La movilización fue inmediata. En la Casa Blanca no se encontraba el presidente George W. Bush (estaba haciendo ejercicios en Maryland), en cambio en uno de los despachos estaba el vice Dick Cheney; se le vio salir diez minutos después del aviso, ocupando el segundo lugar en una caravana de seis vehículos.

También estaban en el edificio presidencial sobre la avenida Pennsylvania, la primera dama, Laura Bush, justamente recibiendo a una anterior primera dama, Nancy Reagan. Ambas fueron trasladadas fuera de la residencia en pocos minutos.

¿Qué ocurría en tanto en la plaza y calle peatonal frente a la Casa Blanca, ocupada regularmente por centenares de personas?

Un equipo de 15 a 20 guardias con calma se dirigieron hacia la gente, entre la que había varios grupos de niños escolares, turistas y también los fotógrafos callejeros que toman la clásica panorámica junto a una figura de cartón, tamaño natural de Bill Clinton o George Bush. En segundos el lugar estaba vacío, no caminaba nadie por los alrededores.

Sólo un enjambre de periodistas, que vivieron el episodio desde las proximidades de sus oficinas en el National Press Building, coincidían sobre la perfección del "operativo de evacuación de la Casa Blanca".

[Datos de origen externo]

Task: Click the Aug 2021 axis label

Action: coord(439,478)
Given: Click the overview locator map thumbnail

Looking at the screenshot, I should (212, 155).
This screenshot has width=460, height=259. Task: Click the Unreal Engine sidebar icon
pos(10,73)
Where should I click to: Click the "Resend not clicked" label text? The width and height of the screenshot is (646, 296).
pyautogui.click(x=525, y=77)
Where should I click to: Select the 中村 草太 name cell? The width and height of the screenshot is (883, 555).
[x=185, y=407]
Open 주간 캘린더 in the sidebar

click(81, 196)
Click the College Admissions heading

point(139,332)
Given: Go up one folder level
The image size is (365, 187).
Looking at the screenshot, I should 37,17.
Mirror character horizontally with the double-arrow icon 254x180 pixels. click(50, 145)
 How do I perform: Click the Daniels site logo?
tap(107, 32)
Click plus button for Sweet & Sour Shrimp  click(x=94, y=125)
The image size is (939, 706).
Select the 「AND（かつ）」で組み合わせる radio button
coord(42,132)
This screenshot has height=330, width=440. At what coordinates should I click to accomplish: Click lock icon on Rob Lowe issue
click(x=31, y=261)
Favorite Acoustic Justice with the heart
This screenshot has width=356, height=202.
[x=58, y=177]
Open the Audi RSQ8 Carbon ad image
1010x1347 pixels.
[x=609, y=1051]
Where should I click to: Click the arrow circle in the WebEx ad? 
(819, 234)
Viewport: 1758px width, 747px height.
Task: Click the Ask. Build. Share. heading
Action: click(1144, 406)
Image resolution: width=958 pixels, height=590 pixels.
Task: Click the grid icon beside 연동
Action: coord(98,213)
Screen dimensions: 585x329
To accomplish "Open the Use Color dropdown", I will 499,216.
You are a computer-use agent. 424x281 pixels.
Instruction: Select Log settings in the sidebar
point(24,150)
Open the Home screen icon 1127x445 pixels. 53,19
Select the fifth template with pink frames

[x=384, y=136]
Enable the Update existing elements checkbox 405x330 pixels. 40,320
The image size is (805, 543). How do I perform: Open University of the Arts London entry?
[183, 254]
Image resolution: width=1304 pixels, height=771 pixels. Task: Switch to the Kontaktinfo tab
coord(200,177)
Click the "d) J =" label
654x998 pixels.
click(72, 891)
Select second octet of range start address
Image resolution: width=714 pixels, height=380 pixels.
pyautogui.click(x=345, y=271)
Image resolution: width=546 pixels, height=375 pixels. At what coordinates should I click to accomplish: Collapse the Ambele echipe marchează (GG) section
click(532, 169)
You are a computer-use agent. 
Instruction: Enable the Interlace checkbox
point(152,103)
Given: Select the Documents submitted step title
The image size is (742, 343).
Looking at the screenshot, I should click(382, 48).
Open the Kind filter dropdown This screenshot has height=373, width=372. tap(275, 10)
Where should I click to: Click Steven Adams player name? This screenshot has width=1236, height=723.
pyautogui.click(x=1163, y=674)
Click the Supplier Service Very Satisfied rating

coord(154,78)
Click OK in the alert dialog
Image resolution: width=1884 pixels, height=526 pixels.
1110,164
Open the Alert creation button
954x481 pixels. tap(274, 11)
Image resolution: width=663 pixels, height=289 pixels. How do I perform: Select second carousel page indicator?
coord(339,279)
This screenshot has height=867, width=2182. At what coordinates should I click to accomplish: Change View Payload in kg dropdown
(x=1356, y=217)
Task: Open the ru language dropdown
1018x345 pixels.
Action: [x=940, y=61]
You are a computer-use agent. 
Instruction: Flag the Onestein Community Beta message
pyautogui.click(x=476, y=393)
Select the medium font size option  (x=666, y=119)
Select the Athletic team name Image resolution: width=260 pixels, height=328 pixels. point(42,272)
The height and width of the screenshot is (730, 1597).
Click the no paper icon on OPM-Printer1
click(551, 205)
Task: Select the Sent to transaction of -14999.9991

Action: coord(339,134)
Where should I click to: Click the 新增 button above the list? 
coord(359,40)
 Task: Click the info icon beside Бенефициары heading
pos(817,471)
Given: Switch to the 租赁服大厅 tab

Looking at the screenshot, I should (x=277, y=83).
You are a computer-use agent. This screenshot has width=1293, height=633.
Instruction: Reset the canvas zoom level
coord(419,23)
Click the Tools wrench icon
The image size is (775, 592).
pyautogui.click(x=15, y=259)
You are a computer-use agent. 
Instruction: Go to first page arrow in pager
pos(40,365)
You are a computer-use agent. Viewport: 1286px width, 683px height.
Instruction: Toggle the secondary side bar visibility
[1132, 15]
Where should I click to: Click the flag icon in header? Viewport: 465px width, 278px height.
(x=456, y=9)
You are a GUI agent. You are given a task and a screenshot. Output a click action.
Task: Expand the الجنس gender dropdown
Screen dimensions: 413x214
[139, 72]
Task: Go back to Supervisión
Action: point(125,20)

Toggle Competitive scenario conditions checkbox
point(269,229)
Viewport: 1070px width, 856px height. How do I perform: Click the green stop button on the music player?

La avioneta, piloteada por un instructor de vuelo acompañado por un cliente, que alega que no le funcionaba la radio y no se percató de que violaba el espacio aéreo, fue obligada a descender en el Aeropuerto de Frederick, Maryland, a 75 kilómetros del centro de Washington, por dos Jets F16 y un helicóptero de la US AIR Force. Los tripulantes fueron arrestados pero liberados a las pocas horas, cuando se comprobó que todo se debió a un error en su plan de vuelo.

Aunque se descartó cualquier intención terrorista en el suceso, en ambientes legislativos y en los círculos periodísticos no se encontraba mayor explicación de cómo se habían burlado los controles. El aparato ingresó a la zona de restricción que va de 15 a 75 millas y recién a tres millas de la residencia de Bush y del Congreso se percataron y tomaron las medidas para obligarlo a descender en una pista cercana.

A los 15 minutos del desalojo, nuevamente el vicepresidente Cheney y las dos primeras damas, Bush y Reagan, estaban en la Casa Blanca al igual que legisladores en el Congreso.

"Fue un buen test, todo funcionó a la perfección", explicó un agente del Servicio Secreto a la corresponsal de la CNN.

Antecedente:

El 27 de abril, Bush se refugió en su bunker subterráneo debido a otra falsa alarma de un avión en el espacio aéreo prohibido.